WRITTEN REQUEST:
Could you rewrite the material below with "button" changed to "control" and everything else left as it is, omitting the pictures from your answer?

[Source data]
========================================================================

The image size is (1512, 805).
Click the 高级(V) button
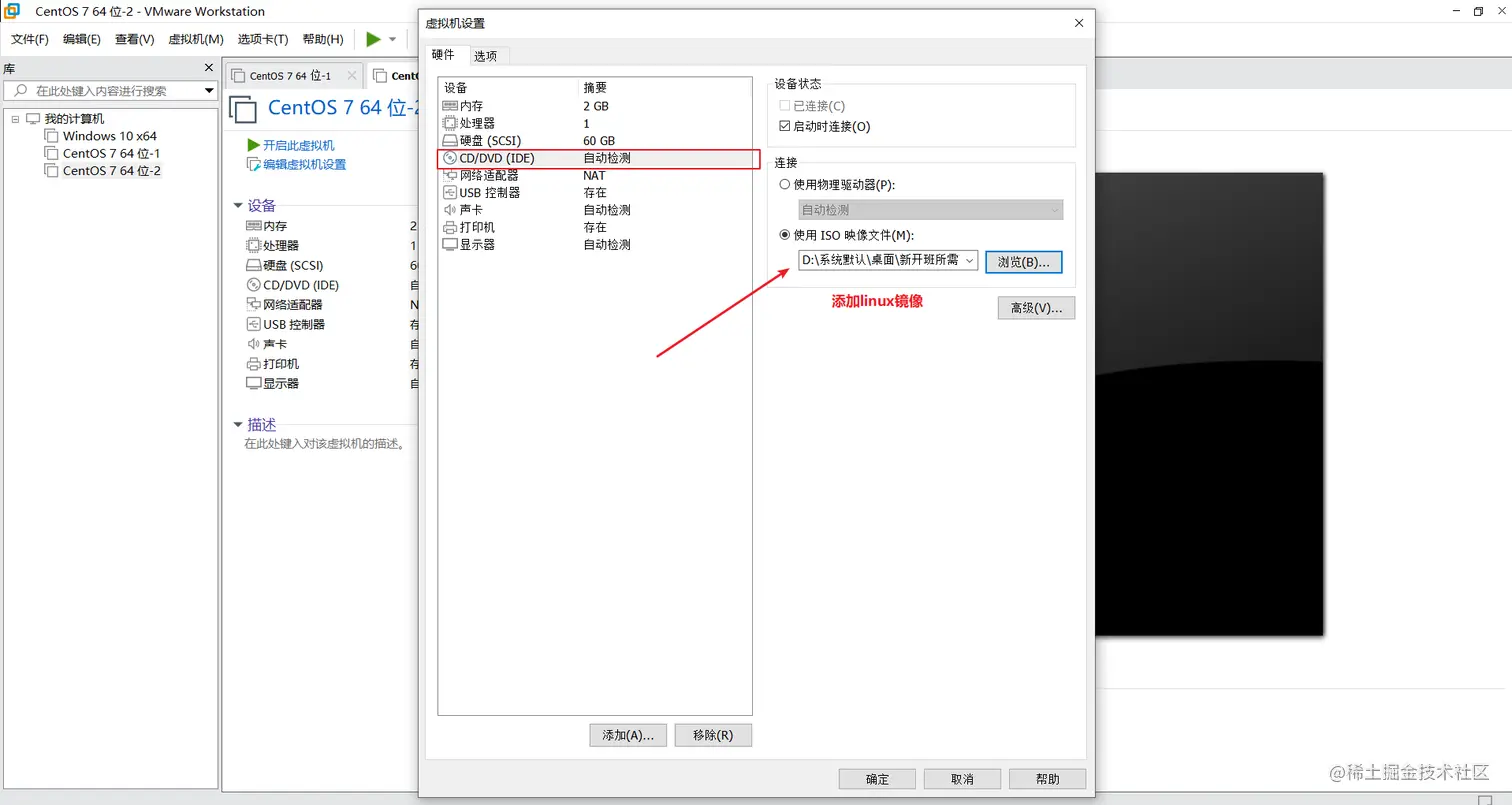[1035, 307]
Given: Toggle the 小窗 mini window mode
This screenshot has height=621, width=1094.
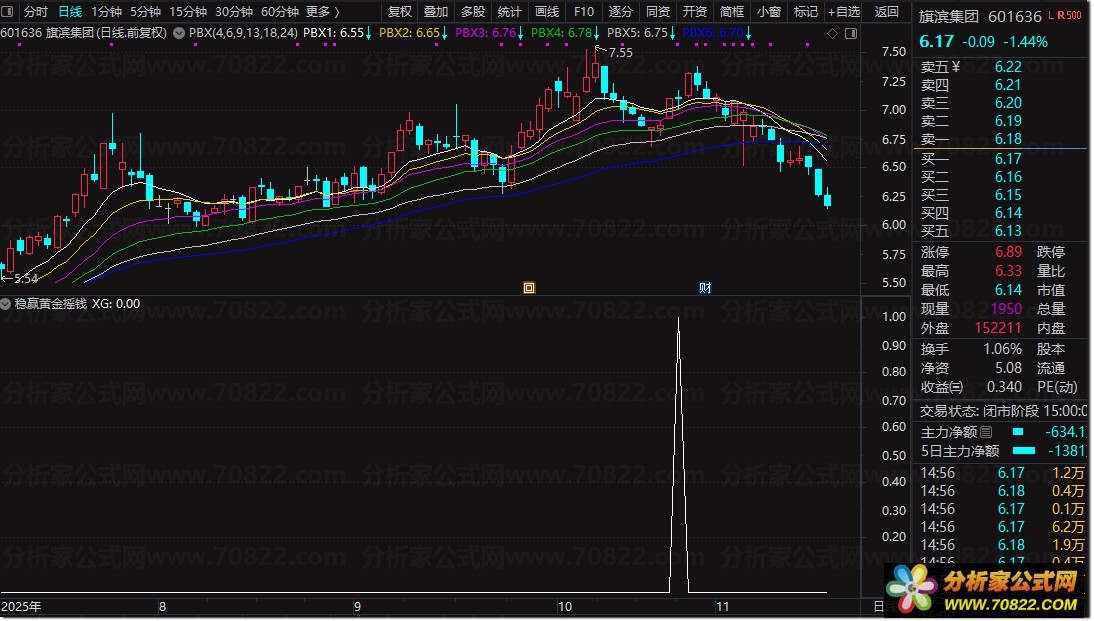Looking at the screenshot, I should click(x=768, y=12).
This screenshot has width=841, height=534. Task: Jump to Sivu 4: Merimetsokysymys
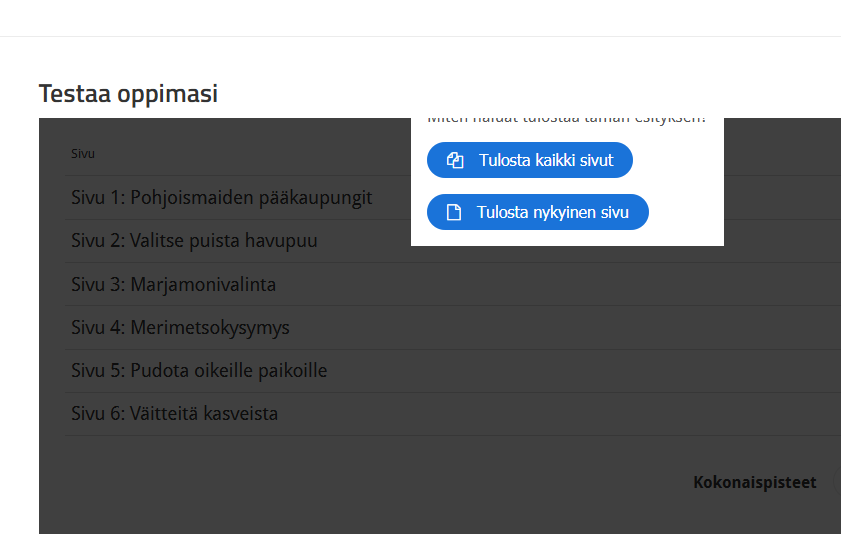point(180,327)
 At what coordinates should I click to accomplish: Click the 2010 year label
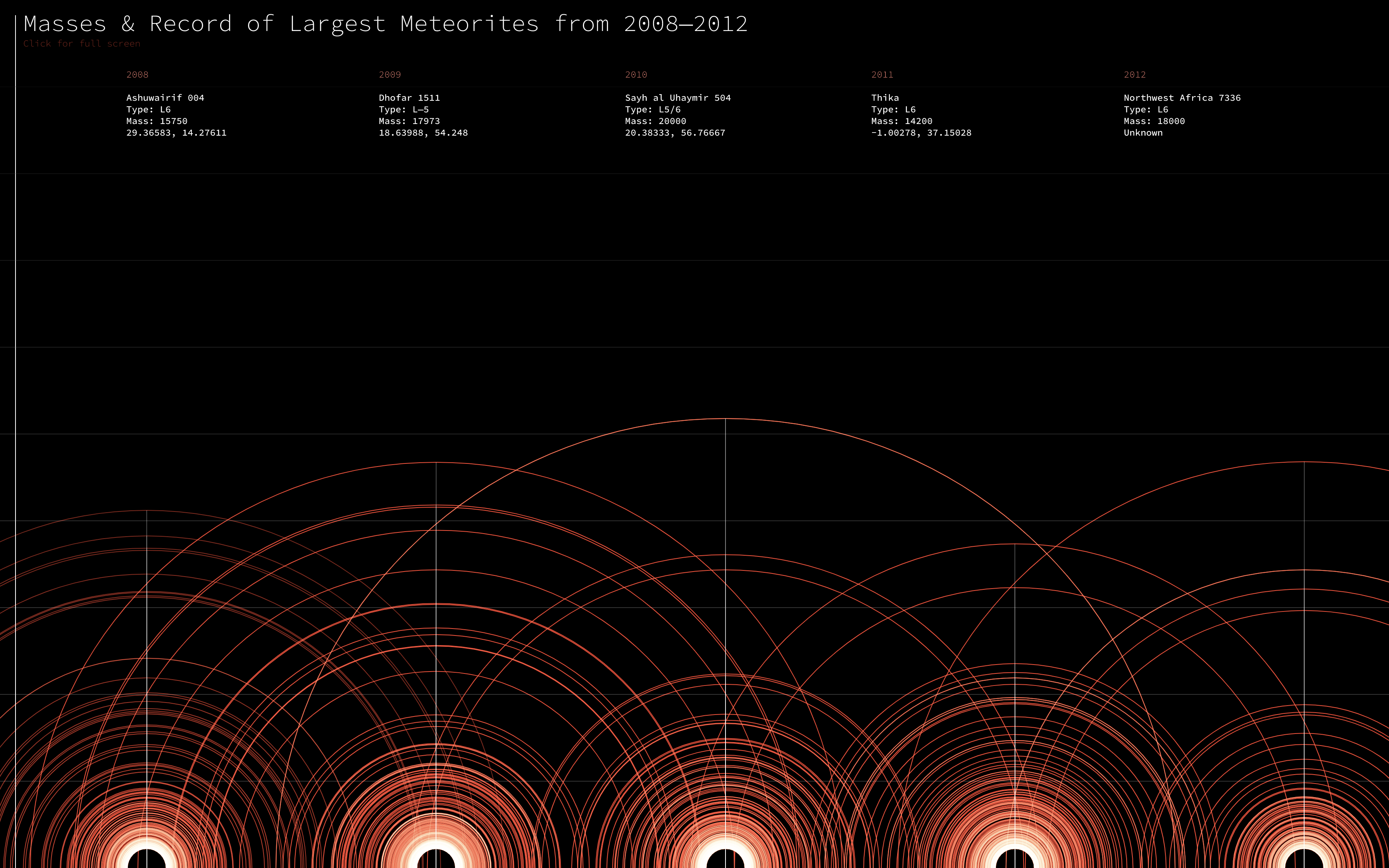tap(636, 75)
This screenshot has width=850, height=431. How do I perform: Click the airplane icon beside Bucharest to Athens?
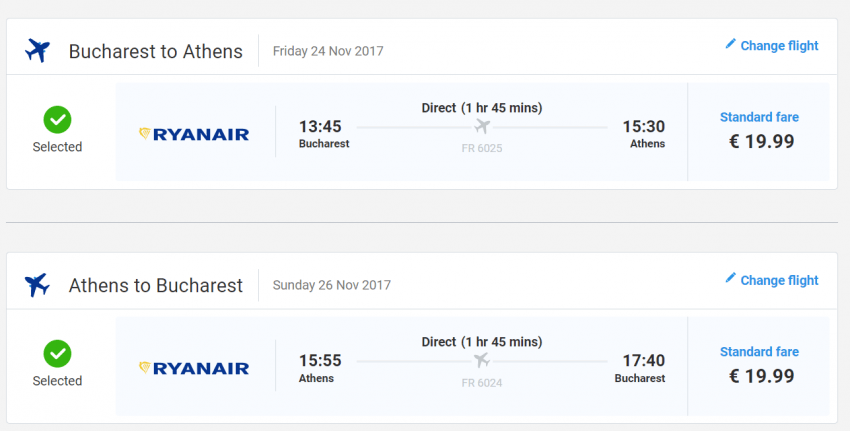pyautogui.click(x=37, y=50)
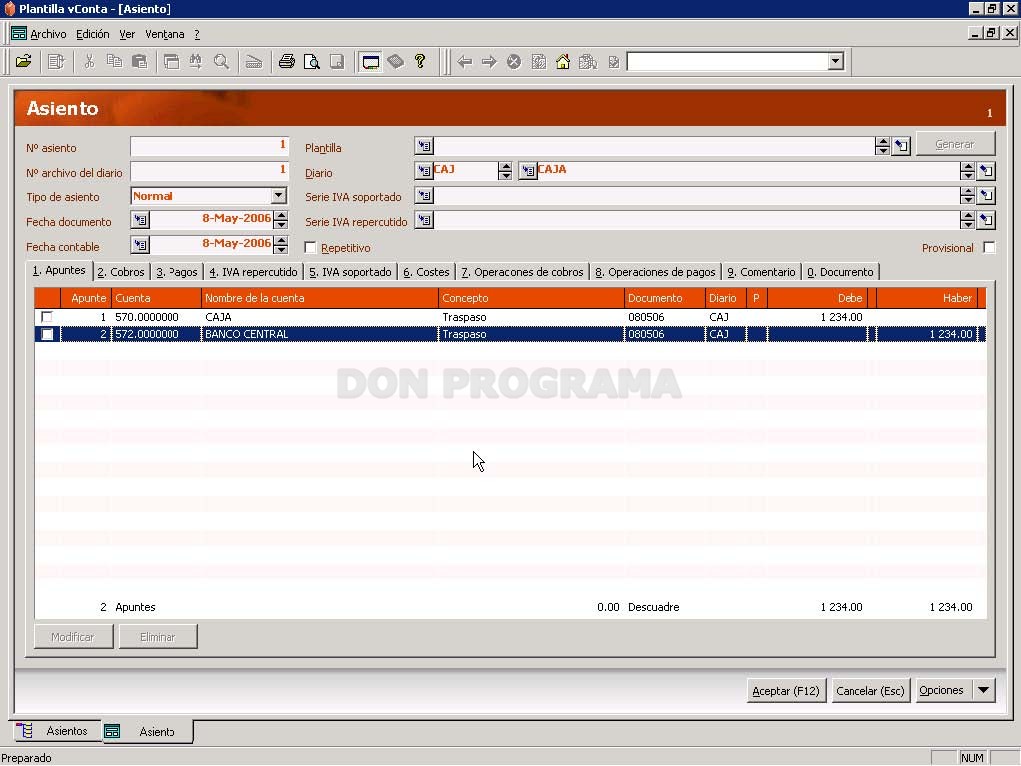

========================================================================

WRITTEN SOLUTION:
The image size is (1512, 805).
Click the 高级(V) control
[1035, 307]
Given: Toggle the 小窗 mini window mode
This screenshot has height=621, width=1094.
Looking at the screenshot, I should click(x=768, y=12).
This screenshot has width=841, height=534. Task: Jump to Sivu 4: Merimetsokysymys
point(180,327)
 At what coordinates should I click to accomplish: Click the 2010 year label
tap(636, 75)
This screenshot has width=850, height=431. How do I perform: Click the airplane icon beside Bucharest to Athens?
pyautogui.click(x=37, y=50)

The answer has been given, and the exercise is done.